Some barrel racers, like Susan Burford, see the change as a good thing.

"Right now, (the rodeos) don't have to have us," said Burford, who grew up in Nebraska but now attends the University of Wyoming and is hard at work on her dream of qualifying for the National Finals Rodeo, the national championship held each fall in Las Vegas.

"If it's PRCA, they have to have us."

Burford plans to join the new organization because only points accumulated at barrel races sanctioned by the new group will count toward qualifying for the National Finals Rodeo. She hopes to get there within two or three years, and says she has the horse, Slick, to do it.

Susie Ford, a Greeley cowgirl who produces barrel races with her daughter, Courtney, and is married to a five-time world champion bareback rider, said she expects qualifying for the National Finals will be the deciding factor for many women.

"That's every little girl's dream," said Ford, who started barrel racing herself at the age of five. "(The PRCA) is where the money's at."

Megan Zion, a barrel racer from Idalia, Colo., who met her husband, a calf roper, at the Steamboat Springs rodeo five years ago, hopes the change doesn't mean the demise of the women's organization.

Standing outside the couple's trailer at the Fort Collins rodeo, Zion described the women's group as an "amazing organization" that helped all of today's barrel racers.

Rite of passage

Over the years, it became a rite of passage for young barrel racers to get their WPRA card as soon as possible upon turning 18, she said - much like a 16-year-old rushing out to pass her driver's test.

Yet Zion plans to forgo the WPRA next year and join the PRCA's new league.

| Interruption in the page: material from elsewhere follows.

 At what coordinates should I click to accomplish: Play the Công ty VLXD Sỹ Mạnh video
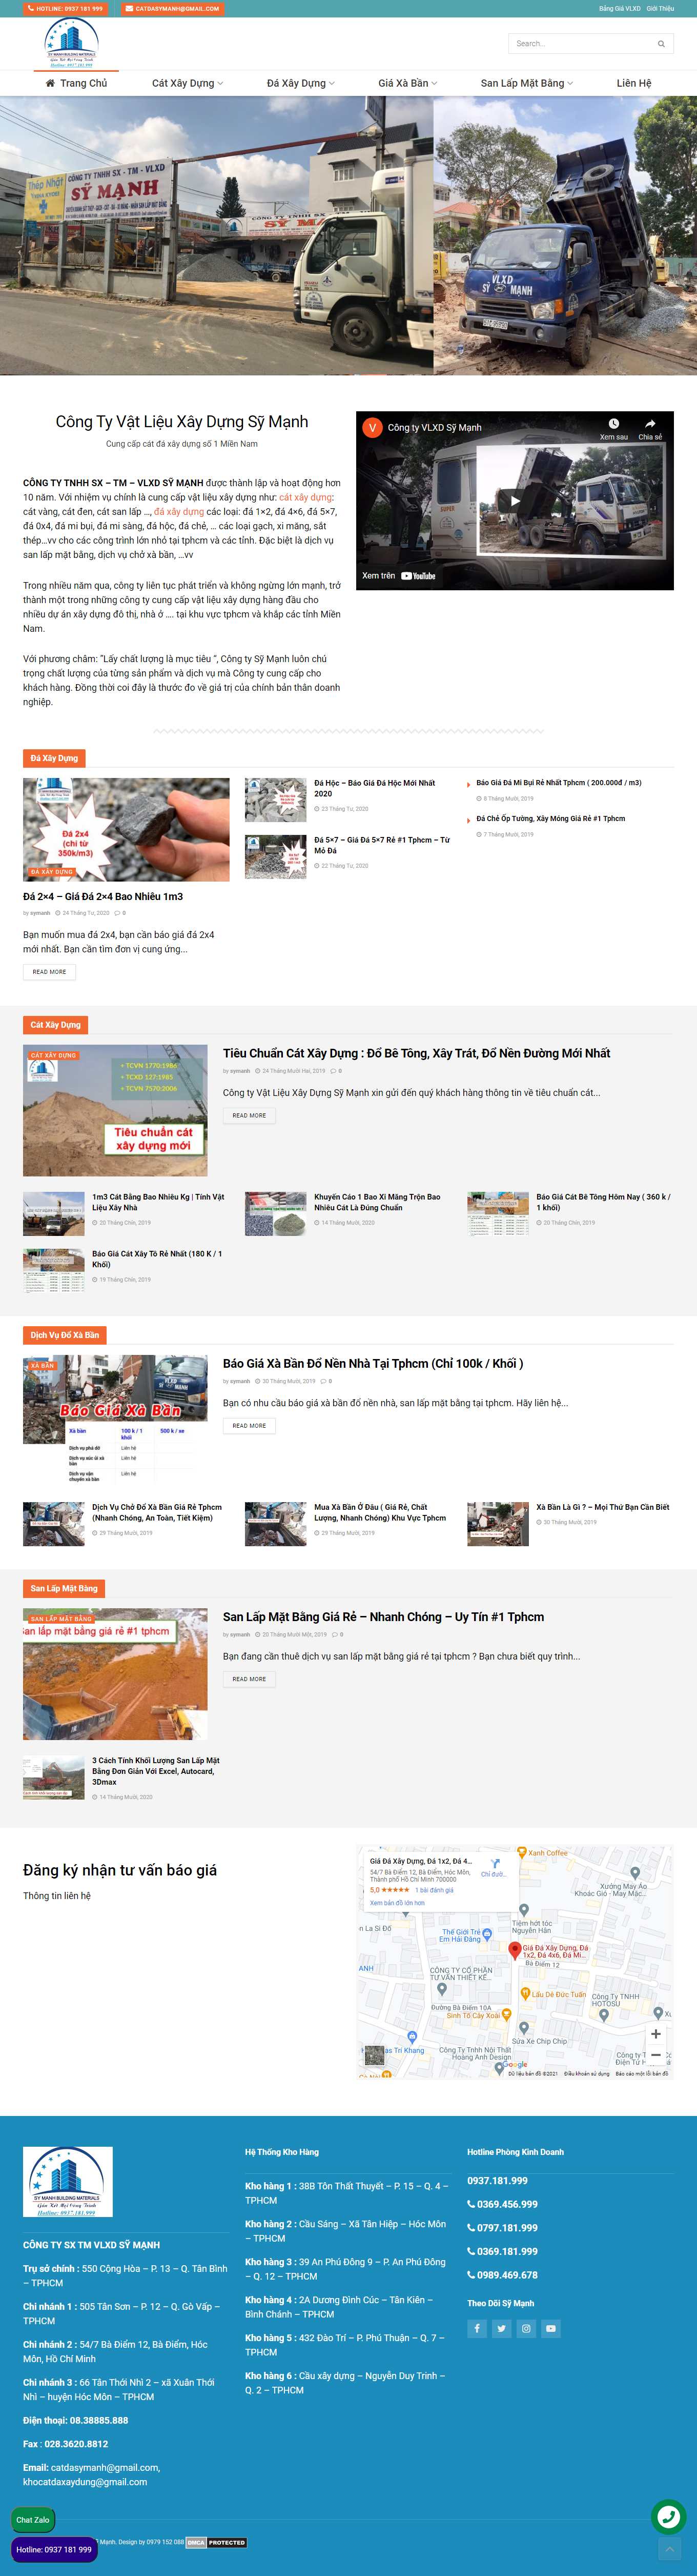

It will make traveling to rodeos with her husband, Corey, much easier, she said.

Zion also agreed with Lesmeister - and Lesmeister's mother - that after years of having separate barrel racing entities in a sometimes uncomfortable arrangement, the change was inevitable.

"It's been a long time coming," Zion said.

Even some cowboys say bringing the women under the PRCA umbrella probably is long overdue.

"There's quite a few fans," said Josh Johnson, a 26-year-old bull rider from Douglas, Wyo., who smiled and said most of the interaction between the bull riders and the barrel racers occurs "only if we're lucky."

Johnson said he didn't realize just how popular barrel racing was until the rift occurred and everyone started talking about it.

And that conversation, people on all sides say, hasn't been pretty.

Rumors have spread across the Internet and the rodeo circuits. People have taken sides, and confusion has lingered.

Many, like Ford, are disappointed with how it played out.

"It's sad that it had to come to this, because I don't feel that it had to," she said. "(The two organizations) dug their heels in."